[Lines of data]
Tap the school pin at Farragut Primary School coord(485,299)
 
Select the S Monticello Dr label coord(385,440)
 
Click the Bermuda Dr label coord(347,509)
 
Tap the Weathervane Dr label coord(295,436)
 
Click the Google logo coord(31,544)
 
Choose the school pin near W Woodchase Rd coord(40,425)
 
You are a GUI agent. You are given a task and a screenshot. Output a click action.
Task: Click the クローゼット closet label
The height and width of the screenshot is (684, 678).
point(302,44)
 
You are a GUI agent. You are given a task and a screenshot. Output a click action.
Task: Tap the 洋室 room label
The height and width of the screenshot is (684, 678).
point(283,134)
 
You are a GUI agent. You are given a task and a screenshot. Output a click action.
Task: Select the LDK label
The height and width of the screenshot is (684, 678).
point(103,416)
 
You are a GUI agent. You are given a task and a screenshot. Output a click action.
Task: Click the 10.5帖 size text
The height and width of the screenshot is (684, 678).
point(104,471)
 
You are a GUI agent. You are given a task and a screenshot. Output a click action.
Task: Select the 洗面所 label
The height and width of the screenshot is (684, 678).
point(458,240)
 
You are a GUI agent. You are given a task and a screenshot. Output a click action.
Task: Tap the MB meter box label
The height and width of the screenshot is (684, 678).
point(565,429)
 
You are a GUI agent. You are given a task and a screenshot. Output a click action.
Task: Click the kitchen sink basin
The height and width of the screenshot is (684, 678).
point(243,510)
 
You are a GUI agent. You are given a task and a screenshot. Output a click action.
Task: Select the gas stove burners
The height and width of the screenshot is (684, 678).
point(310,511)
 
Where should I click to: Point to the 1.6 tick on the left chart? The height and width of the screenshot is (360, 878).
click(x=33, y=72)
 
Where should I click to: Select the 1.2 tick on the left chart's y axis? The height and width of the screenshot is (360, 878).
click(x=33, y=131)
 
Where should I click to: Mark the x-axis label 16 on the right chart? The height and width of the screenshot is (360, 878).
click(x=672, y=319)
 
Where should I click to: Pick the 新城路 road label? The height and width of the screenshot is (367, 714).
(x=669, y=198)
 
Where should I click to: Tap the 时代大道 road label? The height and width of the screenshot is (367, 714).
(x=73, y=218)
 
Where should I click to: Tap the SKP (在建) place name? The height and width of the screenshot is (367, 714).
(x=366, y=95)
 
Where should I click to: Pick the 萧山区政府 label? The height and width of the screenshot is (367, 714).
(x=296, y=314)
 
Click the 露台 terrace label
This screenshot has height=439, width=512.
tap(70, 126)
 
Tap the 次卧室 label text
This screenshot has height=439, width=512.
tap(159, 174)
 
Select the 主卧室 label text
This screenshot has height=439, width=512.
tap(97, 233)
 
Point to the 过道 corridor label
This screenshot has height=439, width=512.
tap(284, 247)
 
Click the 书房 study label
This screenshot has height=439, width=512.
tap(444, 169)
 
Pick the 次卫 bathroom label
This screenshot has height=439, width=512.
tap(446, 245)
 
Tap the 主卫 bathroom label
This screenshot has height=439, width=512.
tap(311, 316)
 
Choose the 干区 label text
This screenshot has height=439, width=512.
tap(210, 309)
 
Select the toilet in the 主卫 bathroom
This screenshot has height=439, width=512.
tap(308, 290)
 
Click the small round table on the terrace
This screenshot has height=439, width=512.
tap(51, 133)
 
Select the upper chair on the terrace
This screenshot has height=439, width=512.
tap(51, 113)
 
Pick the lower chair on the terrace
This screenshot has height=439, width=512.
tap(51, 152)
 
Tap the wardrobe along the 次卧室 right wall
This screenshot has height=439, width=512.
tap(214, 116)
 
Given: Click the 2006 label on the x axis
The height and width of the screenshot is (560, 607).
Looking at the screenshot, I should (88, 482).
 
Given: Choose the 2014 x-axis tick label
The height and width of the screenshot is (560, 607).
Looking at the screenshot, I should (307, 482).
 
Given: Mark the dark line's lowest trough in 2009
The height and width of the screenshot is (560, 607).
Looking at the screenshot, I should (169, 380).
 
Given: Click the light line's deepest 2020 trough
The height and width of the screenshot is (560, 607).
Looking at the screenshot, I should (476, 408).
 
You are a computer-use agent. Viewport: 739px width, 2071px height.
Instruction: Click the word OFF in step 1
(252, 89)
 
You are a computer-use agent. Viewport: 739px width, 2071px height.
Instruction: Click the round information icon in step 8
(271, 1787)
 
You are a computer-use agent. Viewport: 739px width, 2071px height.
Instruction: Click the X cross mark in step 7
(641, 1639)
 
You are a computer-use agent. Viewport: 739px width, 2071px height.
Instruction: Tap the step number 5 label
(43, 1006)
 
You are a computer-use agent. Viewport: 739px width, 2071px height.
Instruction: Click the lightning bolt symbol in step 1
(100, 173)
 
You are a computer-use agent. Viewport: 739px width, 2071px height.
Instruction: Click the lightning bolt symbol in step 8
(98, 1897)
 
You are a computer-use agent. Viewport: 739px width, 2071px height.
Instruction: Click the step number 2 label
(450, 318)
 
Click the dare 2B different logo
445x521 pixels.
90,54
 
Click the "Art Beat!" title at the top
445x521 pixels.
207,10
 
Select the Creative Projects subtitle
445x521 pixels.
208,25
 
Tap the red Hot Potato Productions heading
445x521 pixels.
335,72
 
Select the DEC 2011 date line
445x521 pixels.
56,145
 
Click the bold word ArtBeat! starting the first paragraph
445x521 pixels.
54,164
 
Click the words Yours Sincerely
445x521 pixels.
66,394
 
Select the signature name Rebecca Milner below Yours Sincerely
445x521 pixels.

### Your instructions:
Reproduce every one of the entries above without altering a single character.

### Exercise result:
Tap the school pin at Farragut Primary School coord(485,299)
 
Select the S Monticello Dr label coord(385,440)
 
Click the Bermuda Dr label coord(347,509)
 
Tap the Weathervane Dr label coord(295,436)
 
Click the Google logo coord(31,544)
 
Choose the school pin near W Woodchase Rd coord(40,425)
 
You are a GUI agent. You are given a task and a screenshot. Output a click action.
Task: Click the クローゼット closet label
The height and width of the screenshot is (684, 678).
point(302,44)
 
You are a GUI agent. You are given a task and a screenshot. Output a click action.
Task: Tap the 洋室 room label
The height and width of the screenshot is (684, 678).
point(283,134)
 
You are a GUI agent. You are given a task and a screenshot. Output a click action.
Task: Select the LDK label
The height and width of the screenshot is (684, 678).
point(103,416)
 
You are a GUI agent. You are given a task and a screenshot. Output a click action.
Task: Click the 10.5帖 size text
The height and width of the screenshot is (684, 678).
point(104,471)
 
You are a GUI agent. You are given a task and a screenshot. Output a click action.
Task: Select the 洗面所 label
The height and width of the screenshot is (684, 678).
point(458,240)
 
You are a GUI agent. You are given a task and a screenshot. Output a click action.
Task: Tap the MB meter box label
The height and width of the screenshot is (684, 678).
point(565,429)
 
You are a GUI agent. You are given a task and a screenshot. Output a click action.
Task: Click the kitchen sink basin
The height and width of the screenshot is (684, 678).
point(243,510)
 
You are a GUI agent. You are given a task and a screenshot. Output a click action.
Task: Select the gas stove burners
The height and width of the screenshot is (684, 678).
point(310,511)
 
Where should I click to: Point to the 1.6 tick on the left chart? The height and width of the screenshot is (360, 878).
click(x=33, y=72)
 
Where should I click to: Select the 1.2 tick on the left chart's y axis? The height and width of the screenshot is (360, 878).
click(x=33, y=131)
 
Where should I click to: Mark the x-axis label 16 on the right chart? The height and width of the screenshot is (360, 878).
click(x=672, y=319)
 
Where should I click to: Pick the 新城路 road label? The height and width of the screenshot is (367, 714).
(x=669, y=198)
 
Where should I click to: Tap the 时代大道 road label? The height and width of the screenshot is (367, 714).
(x=73, y=218)
 
Where should I click to: Tap the SKP (在建) place name? The height and width of the screenshot is (367, 714).
(x=366, y=95)
 
Where should I click to: Pick the 萧山区政府 label? The height and width of the screenshot is (367, 714).
(x=296, y=314)
 
Click the 露台 terrace label
This screenshot has height=439, width=512.
tap(70, 126)
 
Tap the 次卧室 label text
This screenshot has height=439, width=512.
tap(159, 174)
 
Select the 主卧室 label text
This screenshot has height=439, width=512.
tap(97, 233)
 
Point to the 过道 corridor label
This screenshot has height=439, width=512.
tap(284, 247)
 
Click the 书房 study label
This screenshot has height=439, width=512.
tap(444, 169)
 
Pick the 次卫 bathroom label
This screenshot has height=439, width=512.
tap(446, 245)
 
Tap the 主卫 bathroom label
This screenshot has height=439, width=512.
tap(311, 316)
 
Choose the 干区 label text
This screenshot has height=439, width=512.
tap(210, 309)
 
Select the toilet in the 主卫 bathroom
This screenshot has height=439, width=512.
tap(308, 290)
 
Click the small round table on the terrace
This screenshot has height=439, width=512.
tap(51, 133)
 
Select the upper chair on the terrace
This screenshot has height=439, width=512.
tap(51, 113)
 
Pick the lower chair on the terrace
This screenshot has height=439, width=512.
tap(51, 152)
 
Tap the wardrobe along the 次卧室 right wall
This screenshot has height=439, width=512.
tap(214, 116)
 
Given: Click the 2006 label on the x axis
The height and width of the screenshot is (560, 607).
Looking at the screenshot, I should (88, 482).
 
Given: Choose the 2014 x-axis tick label
The height and width of the screenshot is (560, 607).
Looking at the screenshot, I should (307, 482).
 
Given: Mark the dark line's lowest trough in 2009
The height and width of the screenshot is (560, 607).
Looking at the screenshot, I should (169, 380).
 
Given: Click the light line's deepest 2020 trough
The height and width of the screenshot is (560, 607).
Looking at the screenshot, I should (476, 408).
 
You are a computer-use agent. Viewport: 739px width, 2071px height.
Instruction: Click the word OFF in step 1
(252, 89)
 
You are a computer-use agent. Viewport: 739px width, 2071px height.
Instruction: Click the round information icon in step 8
(271, 1787)
 
You are a computer-use agent. Viewport: 739px width, 2071px height.
Instruction: Click the X cross mark in step 7
(641, 1639)
 
You are a computer-use agent. Viewport: 739px width, 2071px height.
Instruction: Tap the step number 5 label
(43, 1006)
 
You are a computer-use agent. Viewport: 739px width, 2071px height.
Instruction: Click the lightning bolt symbol in step 1
(100, 173)
 
You are a computer-use agent. Viewport: 739px width, 2071px height.
Instruction: Click the lightning bolt symbol in step 8
(98, 1897)
 
You are a computer-use agent. Viewport: 739px width, 2071px height.
Instruction: Click the step number 2 label
(450, 318)
 
Click the dare 2B different logo
445x521 pixels.
90,54
 
Click the "Art Beat!" title at the top
445x521 pixels.
207,10
 
Select the Creative Projects subtitle
445x521 pixels.
208,25
 
Tap the red Hot Potato Productions heading
445x521 pixels.
335,72
 
Select the DEC 2011 date line
445x521 pixels.
56,145
 
Click the bold word ArtBeat! starting the first paragraph
445x521 pixels.
54,164
 
Click the words Yours Sincerely
445x521 pixels.
66,394
 
Select the signature name Rebecca Milner below Yours Sincerely
445x521 pixels.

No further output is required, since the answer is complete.